Thanks to a link on one of my technical writing discussion lists, I came across this great article written in 2005: “Wikiphilia – The New Illness“.
Normally, I’d just skim such an article as my only real exposure to Wikis has been via Wikipedia (as a user and very occasional editor) and on the periphery of Wiki implementations in software support and development teams.
However, for my new client I am likely to be very involved in organising one team’s Wiki. From the looks of it, this Wiki was set up about a year or so ago and since then it’s become a bit of a dumping ground—’disorganised chaos’ would seem to be the best description, even though it’s an oxymoron. And it doesn’t seem as if people use it to its potential. For example, I haven’t noticed much in the way of collaborative discussion, which is what I thought this Wiki was meant to achieve.
I’m having a teleconference meeting about it on Thursday, so we’ll see what comes from that. Meantime, this article is a good read and I think it summarises very well the inherent problems with a Wiki that I’ve observed from a distance. I particularly liked these two paragraphs:
“And so the Wiki becomes a dumping ground for fragmented and incomplete files, textual sound-bites and aborted attempts to catalogue. And therein lies the second great failing of Wikis as information repositories – the absence of accessible organization and indexing. Although the basic Wiki functionality includes a simple search facility, there is little to no built in support for indexing or cross-referencing below the page level. There is no reading path made available to newcomers so that they might work from fundamental to more advanced material.
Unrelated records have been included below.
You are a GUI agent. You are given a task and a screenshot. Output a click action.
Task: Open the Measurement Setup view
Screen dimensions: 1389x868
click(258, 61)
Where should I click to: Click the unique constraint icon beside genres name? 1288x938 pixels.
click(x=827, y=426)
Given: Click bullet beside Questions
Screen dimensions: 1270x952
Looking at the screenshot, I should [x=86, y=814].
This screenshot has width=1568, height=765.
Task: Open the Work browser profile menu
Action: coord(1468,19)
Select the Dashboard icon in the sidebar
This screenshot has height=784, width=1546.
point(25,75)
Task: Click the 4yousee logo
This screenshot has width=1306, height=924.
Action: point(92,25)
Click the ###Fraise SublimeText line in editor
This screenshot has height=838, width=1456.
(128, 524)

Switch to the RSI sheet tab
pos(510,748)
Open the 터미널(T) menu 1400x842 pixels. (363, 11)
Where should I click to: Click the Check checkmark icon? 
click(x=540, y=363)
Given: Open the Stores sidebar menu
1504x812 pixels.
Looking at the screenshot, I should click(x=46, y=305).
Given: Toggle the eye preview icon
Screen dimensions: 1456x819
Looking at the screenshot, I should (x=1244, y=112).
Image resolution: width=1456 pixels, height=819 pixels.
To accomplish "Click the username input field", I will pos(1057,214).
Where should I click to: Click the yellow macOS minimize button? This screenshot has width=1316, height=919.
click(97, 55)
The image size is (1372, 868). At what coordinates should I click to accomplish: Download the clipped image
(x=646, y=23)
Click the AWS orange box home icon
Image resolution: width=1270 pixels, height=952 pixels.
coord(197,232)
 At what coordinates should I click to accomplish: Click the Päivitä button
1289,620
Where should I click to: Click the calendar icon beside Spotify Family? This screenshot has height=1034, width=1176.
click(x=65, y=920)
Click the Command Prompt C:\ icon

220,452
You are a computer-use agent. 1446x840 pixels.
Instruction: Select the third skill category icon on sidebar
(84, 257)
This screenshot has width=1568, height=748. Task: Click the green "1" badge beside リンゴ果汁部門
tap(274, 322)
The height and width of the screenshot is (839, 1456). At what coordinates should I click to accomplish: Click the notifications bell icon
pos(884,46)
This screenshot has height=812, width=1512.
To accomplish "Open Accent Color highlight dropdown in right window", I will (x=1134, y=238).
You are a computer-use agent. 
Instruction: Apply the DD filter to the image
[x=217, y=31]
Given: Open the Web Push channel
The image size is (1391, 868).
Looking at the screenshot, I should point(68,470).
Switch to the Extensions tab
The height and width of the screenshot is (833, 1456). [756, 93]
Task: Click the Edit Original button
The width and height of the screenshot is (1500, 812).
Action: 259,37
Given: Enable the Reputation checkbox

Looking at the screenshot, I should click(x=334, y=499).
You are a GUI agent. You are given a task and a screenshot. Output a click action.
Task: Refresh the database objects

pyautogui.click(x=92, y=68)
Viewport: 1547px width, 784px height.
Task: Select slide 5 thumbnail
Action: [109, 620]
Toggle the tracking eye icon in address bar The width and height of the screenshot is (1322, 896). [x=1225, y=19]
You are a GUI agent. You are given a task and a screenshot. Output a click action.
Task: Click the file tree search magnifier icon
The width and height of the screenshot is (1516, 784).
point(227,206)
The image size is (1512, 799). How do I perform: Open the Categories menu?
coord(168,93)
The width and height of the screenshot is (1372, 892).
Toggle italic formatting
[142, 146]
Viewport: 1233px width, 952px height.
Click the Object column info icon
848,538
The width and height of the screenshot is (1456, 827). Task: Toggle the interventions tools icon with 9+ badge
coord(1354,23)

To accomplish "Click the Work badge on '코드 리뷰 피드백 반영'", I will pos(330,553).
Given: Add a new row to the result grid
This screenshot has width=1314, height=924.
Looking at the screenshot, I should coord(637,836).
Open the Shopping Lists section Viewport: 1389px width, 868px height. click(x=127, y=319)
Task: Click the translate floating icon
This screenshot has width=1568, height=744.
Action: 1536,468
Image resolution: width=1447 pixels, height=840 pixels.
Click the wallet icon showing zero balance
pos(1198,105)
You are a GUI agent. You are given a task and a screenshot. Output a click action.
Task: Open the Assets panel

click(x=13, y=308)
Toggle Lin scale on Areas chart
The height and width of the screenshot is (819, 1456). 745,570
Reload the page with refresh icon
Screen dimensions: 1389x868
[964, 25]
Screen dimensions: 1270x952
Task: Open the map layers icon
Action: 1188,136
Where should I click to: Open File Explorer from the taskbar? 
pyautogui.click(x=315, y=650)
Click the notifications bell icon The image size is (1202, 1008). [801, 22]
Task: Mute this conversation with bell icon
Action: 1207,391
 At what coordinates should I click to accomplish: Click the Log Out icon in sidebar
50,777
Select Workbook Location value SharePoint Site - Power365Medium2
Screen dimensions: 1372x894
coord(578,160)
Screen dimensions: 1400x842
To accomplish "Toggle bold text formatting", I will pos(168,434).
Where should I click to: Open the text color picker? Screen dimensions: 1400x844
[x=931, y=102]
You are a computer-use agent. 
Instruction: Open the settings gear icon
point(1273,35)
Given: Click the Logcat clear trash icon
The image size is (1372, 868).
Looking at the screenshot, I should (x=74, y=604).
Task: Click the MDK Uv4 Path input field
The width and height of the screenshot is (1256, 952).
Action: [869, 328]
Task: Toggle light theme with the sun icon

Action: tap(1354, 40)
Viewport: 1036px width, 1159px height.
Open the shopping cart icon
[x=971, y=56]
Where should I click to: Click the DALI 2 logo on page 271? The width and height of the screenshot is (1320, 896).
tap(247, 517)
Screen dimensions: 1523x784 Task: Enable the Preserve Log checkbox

Cogent explanation does not result from snippets of conversations; and exchanges of opinion need not be illustrative or informative.
Attempts to collate existing “content” into more substantial portions are easily defeated by the free-for-all editing of others, and further inhibited by the user group’s conflicting notions of the worth of the content and the best means for its explication. Just try and find something when the content, un-indexed, is constantly changing under foot.”